A strange thing happening in the education sector right now is that we have plenty of arguments. Pretty much you name it and there is an argument about it. Some are about serious issues, to be sure. But they’re infrequently serious arguments. And we don’t have a big argument.

Whether you liked or hated things like Race to the Top, Common Core, Bill Clinton’s push on class size reduction, or the No Child law it was hard to miss how those initiatives created a set of politics that organized the conversation to some extent. The ante in the serious conversation was some alternative to whatever was being proposed or enacted. There were claims and ideas that could be falsified and debated based on evidence.  Seems largely absent in much of today’s arguing?

Oddly (if you know my deep contempt for Donald Trump) this is one reason I was disappointed that the Trump Administration didn’t follow through on its commitments to launch a massive push for school choice in federal policy. I suspect I would not have liked some of their proposals but at least it would have forced a political debate and begged the question of, ‘ok, if not a radical expansion of choice, then what?’ Or maybe not, the Trump years and coverage of Trump were bananas. But you get the point, it might have sparked a debate or big counterproposals.

If we’re being honest the ESSA law, still the law of the land on much of federal K-12 policy, was the legislative equivalent of throwing in the towel. By the end of that debate it was the education version of Floyd Mayweather fighting Logan Paul.  There was no real argument, it was mostly politics and boredom. President Obama didn’t want to be the last guy standing on accountability or reform, the Republicans had long since abandoned the idea, and with Senator Kennedy and George Miller gone the pro-accountability Democratic faction lacked a powerful champion.
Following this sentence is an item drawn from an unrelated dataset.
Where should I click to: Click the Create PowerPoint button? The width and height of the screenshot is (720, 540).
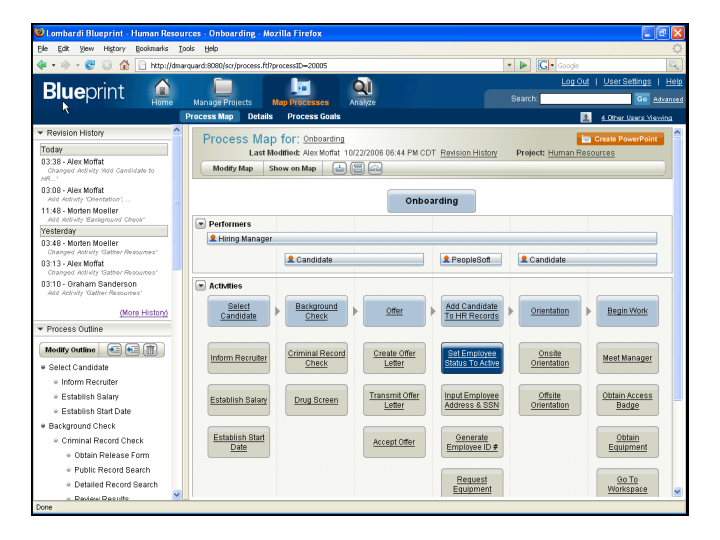tap(620, 139)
Now, substantively, this has consequences. There is reason to be concerned about the law’s impact on equity. Not equity in its various new woke connotations. Rather, the basic idea that federal policy should be focused on ensuring that schools do right by the most underserved students, who historically and today are in general Black, Hispanic, low-income and special needs.

At the same time, we should also be concerned about how ESSA created a vacuum at the national level and took the pressure off of the states to lead with their own innovations. It’s hard to miss that the Biden pandemic relief package threw a lot of money to schools but the list of what schools cannot do with it is shorter than the list of what they can. Some states are leaning in but it’s more a function of individual committed leaders than a systemic approach. Meanwhile, schools are prohibited from using the money for one huge problem looming out there: Unfunded pension obligations. This, even as the legislation contained pension bailout funds for certain types of pensions in other sectors.

That’s life in a vacuum.

Absent big organizing debates, for instance choice, standards, or power sharing in a federal system the smaller arguments take on a tribal quality as education’s various clans squabble with each other. It’s SEL, it’s choice, no it’s standards! More CRT, no CRT! Big fun for the combatants, and big problems don’t get solved.

I’m not suggesting the answer has to come from Washington or be a federal play. Powerful state developed and led reforms can create an argument – standards based reform is a great example. But I’m suggesting that absent a big national argument of some kind, that creates some table stakes, we’ll continue spin as we have for years now and are today. 

It is, of course, especially worrisome that this state of affairs persists at the very moment the country is having a national conversation on race, racism, and inequality. That schools are not more front and center in that conversation given the role of schools is not a great signal on the quality of our arguments right now – or perhaps on the power of those arguments to transcend politics in key moments as they have in the past. Sure, the politics have become more tortuous but you can’t lay it all on that.

We need to stop arguing, and instead have an argument or two.